After his release, Labwani and his family obtained asylum in Sweden. He joined the Syrian National Council and became a member of its general secretariat. However, in March 2012, Labwani and several other high-profile members including Haitham al-Maleh left the SNC in protest of the leadership of Burhan Ghalioun and the Muslim Brotherhood's influence over the council. They founded a rival group, the "Patriotic Action Front", which demanded more support for the Free Syrian Army. However, the Patriotic Action Front soon disintegrated due to internal conflicts.

In March 2014, he suggested in an interview with the London newspaper "Al-Arab" a military intervention by Israel in support of the Syrian armed opposition. In return, he proposed to renounce all Syrian claims to the Golan Heights.

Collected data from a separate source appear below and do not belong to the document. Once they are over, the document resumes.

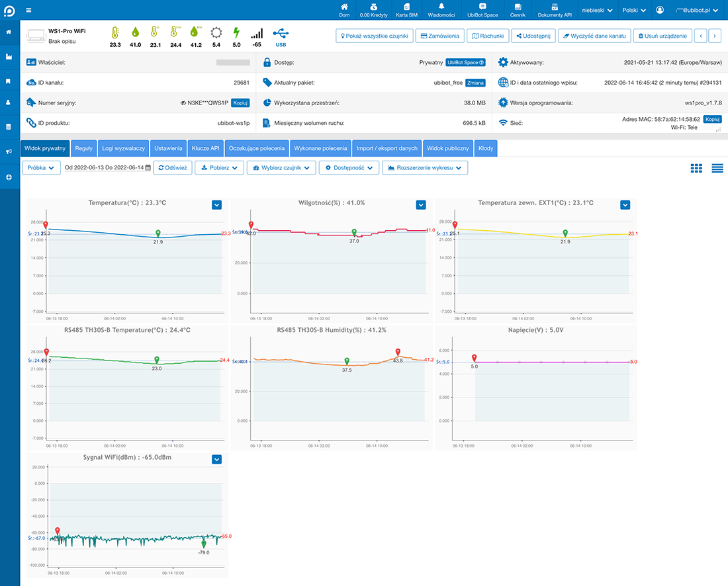Toggle serial number visibility eye icon
The image size is (728, 586).
point(183,103)
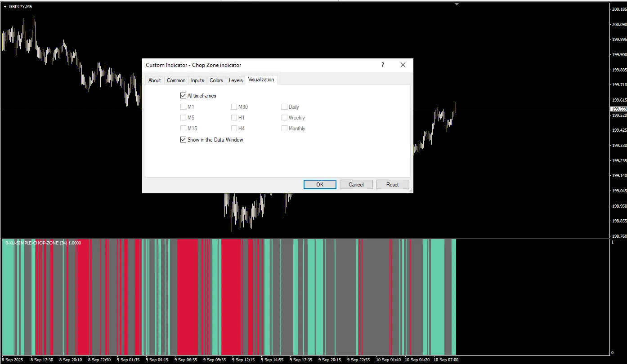The image size is (627, 364).
Task: Check the Daily timeframe checkbox
Action: pyautogui.click(x=284, y=107)
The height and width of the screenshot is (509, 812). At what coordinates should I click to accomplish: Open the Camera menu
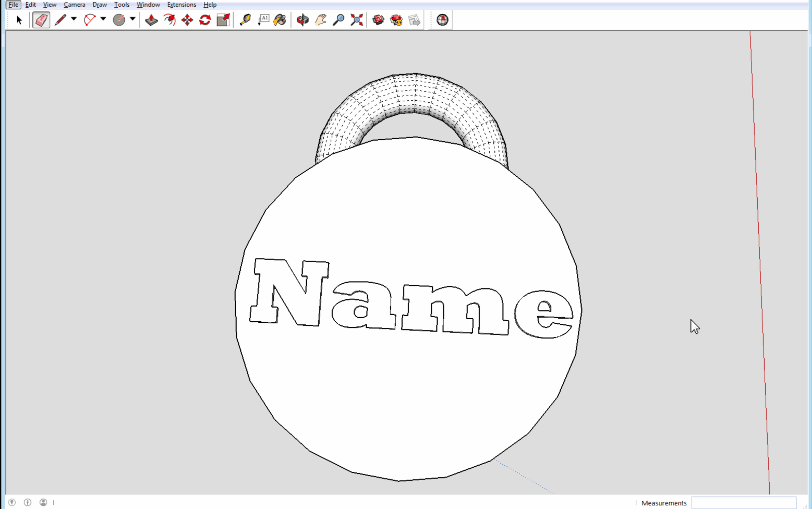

In September 2014 he visited Israel for the World Summit on Counter-Terrorism of the International Institute for Counter-Terrorism in Herzliya. He met wounded Syrian civilians being treated in Ziv Hospital (Tsfat) and said "I visited Jerusalem, Tel Aviv and I saw your society and your state, and I promised to write articles about this visit. We are neighbors and we could be friends."

In February 2016 he again visited Israel, and called for a small safe-zone to be created in Syria near the border with the Israeli held part of the Golan Heights. He said the local population there would defend itself from Islamist groups, the regime, and Hezbollah if given the weapons and assistance to do so.

==Family==
In May 2011, two of Labwani's children, Hind al-Labwani and Omar al-Labwani, went into hiding after taking part in the 2011 anti-government protests.